#### What is expected:
Write out the data exactly, keeping every line.

+-------+

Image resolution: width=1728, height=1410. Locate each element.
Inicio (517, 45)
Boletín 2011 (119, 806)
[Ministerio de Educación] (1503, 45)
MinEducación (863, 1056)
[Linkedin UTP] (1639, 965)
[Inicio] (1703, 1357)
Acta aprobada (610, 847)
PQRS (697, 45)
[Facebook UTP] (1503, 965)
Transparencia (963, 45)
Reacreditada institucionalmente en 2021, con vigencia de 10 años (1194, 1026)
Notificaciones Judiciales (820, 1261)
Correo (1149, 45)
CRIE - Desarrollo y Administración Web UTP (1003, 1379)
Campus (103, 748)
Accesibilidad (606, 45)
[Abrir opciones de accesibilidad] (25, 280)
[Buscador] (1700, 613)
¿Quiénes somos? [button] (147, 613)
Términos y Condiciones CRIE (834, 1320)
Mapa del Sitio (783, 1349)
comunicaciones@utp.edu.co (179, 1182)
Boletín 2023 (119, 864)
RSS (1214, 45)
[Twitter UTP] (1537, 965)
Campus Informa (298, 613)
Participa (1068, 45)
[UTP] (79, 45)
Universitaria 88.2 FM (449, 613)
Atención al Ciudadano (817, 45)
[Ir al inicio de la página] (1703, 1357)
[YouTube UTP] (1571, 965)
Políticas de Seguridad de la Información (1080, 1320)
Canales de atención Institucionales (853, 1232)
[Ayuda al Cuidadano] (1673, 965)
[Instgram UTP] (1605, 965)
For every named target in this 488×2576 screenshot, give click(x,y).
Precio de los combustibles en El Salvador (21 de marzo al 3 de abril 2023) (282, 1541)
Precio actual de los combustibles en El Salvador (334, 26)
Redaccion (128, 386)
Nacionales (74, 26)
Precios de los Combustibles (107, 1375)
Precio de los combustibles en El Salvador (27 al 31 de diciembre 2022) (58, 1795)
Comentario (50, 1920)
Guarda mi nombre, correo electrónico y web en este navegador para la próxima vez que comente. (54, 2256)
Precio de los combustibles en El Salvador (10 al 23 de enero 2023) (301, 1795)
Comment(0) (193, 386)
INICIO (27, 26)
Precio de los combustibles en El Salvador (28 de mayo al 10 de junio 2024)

+-------+

#### Response area:
Image resolution: width=1728, height=1410. Locate each element.
Inicio (517, 45)
Boletín 2011 (119, 806)
[Ministerio de Educación] (1503, 45)
MinEducación (863, 1056)
[Linkedin UTP] (1639, 965)
[Inicio] (1703, 1357)
Acta aprobada (610, 847)
PQRS (697, 45)
[Facebook UTP] (1503, 965)
Transparencia (963, 45)
Reacreditada institucionalmente en 2021, con vigencia de 10 años (1194, 1026)
Notificaciones Judiciales (820, 1261)
Correo (1149, 45)
CRIE - Desarrollo y Administración Web UTP (1003, 1379)
Campus (103, 748)
Accesibilidad (606, 45)
[Abrir opciones de accesibilidad] (25, 280)
[Buscador] (1700, 613)
¿Quiénes somos? [button] (147, 613)
Términos y Condiciones CRIE (834, 1320)
Mapa del Sitio (783, 1349)
comunicaciones@utp.edu.co (179, 1182)
Boletín 2023 (119, 864)
RSS (1214, 45)
[Twitter UTP] (1537, 965)
Campus Informa (298, 613)
Participa (1068, 45)
[UTP] (79, 45)
Universitaria 88.2 FM (449, 613)
Atención al Ciudadano (817, 45)
[Ir al inicio de la página] (1703, 1357)
[YouTube UTP] (1571, 965)
Políticas de Seguridad de la Información (1080, 1320)
Canales de atención Institucionales (853, 1232)
[Ayuda al Cuidadano] (1673, 965)
[Instgram UTP] (1605, 965)
For every named target in this 488×2576 screenshot, give click(x,y).
Precio de los combustibles en El Salvador (21 de marzo al 3 de abril 2023) (282, 1541)
Precio actual de los combustibles en El Salvador (334, 26)
Redaccion (128, 386)
Nacionales (74, 26)
Precios de los Combustibles (107, 1375)
Precio de los combustibles en El Salvador (27 al 31 de diciembre 2022) (58, 1795)
Comentario (50, 1920)
Guarda mi nombre, correo electrónico y web en este navegador para la próxima vez que comente. (54, 2256)
Precio de los combustibles en El Salvador (10 al 23 de enero 2023) (301, 1795)
Comment(0) (193, 386)
INICIO (27, 26)
Precio de los combustibles en El Salvador (28 de mayo al 10 de junio 2024)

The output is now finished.